Vordering tot afgifte van bankafschriften door executeur en mede-erfgenaam in nalatenschap

In deze zaak, die voor het Gerechtshof Arnhem-Leeuwarden diende, gaat het om een vordering van [appellant] tot afgifte van bankafschriften van de betaalrekening van de overleden erflaatster, [erflaatster]. De erflaatster is op [datum1] overleden en heeft bij testament [appellant] en [geïntimeerde] als erfgenamen benoemd. [geïntimeerde] is tevens benoemd tot executeur van de nalatenschap. Er zijn geschillen ontstaan tussen de twee erfgenamen over de afwikkeling van de nalatenschap. [appellant] stelt dat [geïntimeerde] onrechtmatig heeft gehandeld en vordert in het incident de afgifte van bankafschriften van de rekening van de erflaatster, die hij nodig heeft om zijn vorderingen te onderbouwen. Het hof heeft eerder een tussenarrest gewezen en na een comparitie op 22 juni 2016 zijn partijen de stukken voor het wijzen van arrest in het incident overgelegd.

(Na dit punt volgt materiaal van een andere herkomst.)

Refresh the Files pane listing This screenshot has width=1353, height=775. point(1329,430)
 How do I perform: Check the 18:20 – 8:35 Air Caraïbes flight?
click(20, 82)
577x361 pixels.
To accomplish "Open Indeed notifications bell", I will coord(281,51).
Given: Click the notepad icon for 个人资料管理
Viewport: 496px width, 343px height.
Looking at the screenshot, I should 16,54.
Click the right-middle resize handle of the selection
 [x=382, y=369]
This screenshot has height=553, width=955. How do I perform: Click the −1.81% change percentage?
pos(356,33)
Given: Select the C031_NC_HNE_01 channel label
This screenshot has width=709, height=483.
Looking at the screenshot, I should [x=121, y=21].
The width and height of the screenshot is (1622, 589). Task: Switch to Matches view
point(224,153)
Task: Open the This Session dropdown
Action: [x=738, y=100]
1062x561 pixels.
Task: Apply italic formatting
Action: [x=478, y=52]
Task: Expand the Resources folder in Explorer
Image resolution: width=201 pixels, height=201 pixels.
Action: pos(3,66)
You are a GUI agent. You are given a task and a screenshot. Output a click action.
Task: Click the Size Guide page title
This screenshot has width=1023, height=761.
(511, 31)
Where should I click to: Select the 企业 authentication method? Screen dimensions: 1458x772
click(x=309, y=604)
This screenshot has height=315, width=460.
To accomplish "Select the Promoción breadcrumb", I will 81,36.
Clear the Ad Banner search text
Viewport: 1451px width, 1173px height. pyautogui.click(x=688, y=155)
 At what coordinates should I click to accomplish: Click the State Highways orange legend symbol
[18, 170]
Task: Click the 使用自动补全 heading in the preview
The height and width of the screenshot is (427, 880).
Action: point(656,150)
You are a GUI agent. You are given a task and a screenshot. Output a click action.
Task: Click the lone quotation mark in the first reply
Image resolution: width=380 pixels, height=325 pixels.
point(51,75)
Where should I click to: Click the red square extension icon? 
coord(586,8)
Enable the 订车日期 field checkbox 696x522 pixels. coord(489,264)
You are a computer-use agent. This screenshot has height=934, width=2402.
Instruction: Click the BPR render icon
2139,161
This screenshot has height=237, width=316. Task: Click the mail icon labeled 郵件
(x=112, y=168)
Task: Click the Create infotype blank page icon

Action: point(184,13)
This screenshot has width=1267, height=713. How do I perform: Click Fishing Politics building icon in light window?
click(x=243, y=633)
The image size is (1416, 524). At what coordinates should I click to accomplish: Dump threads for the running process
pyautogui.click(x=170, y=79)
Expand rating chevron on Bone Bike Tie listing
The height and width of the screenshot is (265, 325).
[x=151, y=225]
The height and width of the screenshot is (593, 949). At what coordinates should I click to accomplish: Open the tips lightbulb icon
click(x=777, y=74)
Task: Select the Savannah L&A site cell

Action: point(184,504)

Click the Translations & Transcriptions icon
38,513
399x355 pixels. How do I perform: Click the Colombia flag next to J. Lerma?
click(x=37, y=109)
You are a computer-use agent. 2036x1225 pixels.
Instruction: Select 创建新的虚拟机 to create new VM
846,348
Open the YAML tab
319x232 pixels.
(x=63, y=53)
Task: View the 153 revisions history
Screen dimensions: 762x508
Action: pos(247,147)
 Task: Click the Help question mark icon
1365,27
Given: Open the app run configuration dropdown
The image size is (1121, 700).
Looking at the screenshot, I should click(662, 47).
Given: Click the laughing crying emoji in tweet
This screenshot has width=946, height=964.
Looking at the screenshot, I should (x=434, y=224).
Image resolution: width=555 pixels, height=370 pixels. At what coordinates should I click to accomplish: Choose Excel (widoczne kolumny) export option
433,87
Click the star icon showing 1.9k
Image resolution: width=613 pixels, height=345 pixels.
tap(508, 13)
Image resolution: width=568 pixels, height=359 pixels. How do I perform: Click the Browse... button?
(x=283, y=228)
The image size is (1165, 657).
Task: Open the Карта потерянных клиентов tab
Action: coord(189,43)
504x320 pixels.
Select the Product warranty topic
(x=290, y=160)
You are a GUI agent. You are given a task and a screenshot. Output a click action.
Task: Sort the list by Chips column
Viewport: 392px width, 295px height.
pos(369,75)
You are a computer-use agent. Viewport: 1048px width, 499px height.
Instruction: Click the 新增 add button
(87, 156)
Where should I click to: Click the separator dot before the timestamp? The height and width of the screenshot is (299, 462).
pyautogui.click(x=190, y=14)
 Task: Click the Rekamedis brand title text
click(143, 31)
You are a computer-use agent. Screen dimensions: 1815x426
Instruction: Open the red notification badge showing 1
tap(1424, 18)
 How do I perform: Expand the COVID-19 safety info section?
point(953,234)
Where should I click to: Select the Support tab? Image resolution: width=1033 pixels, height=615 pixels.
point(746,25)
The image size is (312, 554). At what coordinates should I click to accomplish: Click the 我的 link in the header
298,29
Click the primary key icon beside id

Het hof oordeelt dat [appellant] rechtmatig belang heeft bij de gevraagde afgifte van de bankafschriften, omdat hij stelt dat [geïntimeerde] gelden heeft onttrokken aan de nalatenschap. Het hof wijst de vordering toe, maar zonder dwangsom, omdat niet is gebleken dat [geïntimeerde] niet vrijwillig aan de veroordeling zal voldoen. De zaak wordt verwezen naar de roldatum 21 februari 2017 voor een memorie van antwoord door [geïntimeerde].

Uitspraak

GERECHTSHOF ARNHEM-LEEUWARDEN

locatie Arnhem
afdeling civiel recht
zaaknummer gerechtshof 200.181.331
(zaaknummer rechtbank Gelderland, zittingsplaats Zutphen 279609)
arrest van 13 december 2016
in het incident ex artikel 843a Rv in de zaak van
[appellant] ,
wonende te [plaats1] ,
appellant,
in eerste aanleg: eiser in conventie, verweerder in reconventie,
hierna: [appellant] ,
advocaat: mr. S.H. van Os,
tegen:
[geïntimeerde],
zowel privé, als in haar hoedanigheid van executeur in de nalatenschap van
[erflaatster] ,
wonende te [plaats2] ,
geïntimeerde,
in eerste aanleg: gedaagde in conventie, eiseres in reconventie,
hierna: [geïntimeerde] ,
advocaat: mr. P.A.W. Eskens.

1.Het verdere verloop van het geding in hoger beroep

1.1
Het hof neemt de inhoud van het tussenarrest van 1 maart 2016 hier over. Ter uitvoering van dat arrest heeft op 22 juni 2016 een comparitie na aanbrengen plaatsgehad. Van deze comparitie is een proces-verbaal opgemaakt dat zich bij de stukken bevindt.
1.2
Het verdere verloop blijkt uit:
- de memorie van grieven, tevens houdende wijziging van eis en incidentele vordering ex artikel 843a Rv,
- de memorie van antwoord in het incident.
1.3
Vervolgens hebben partijen de stukken voor het wijzen van arrest in het incident aan het hof overgelegd en heeft het hof arrest bepaald.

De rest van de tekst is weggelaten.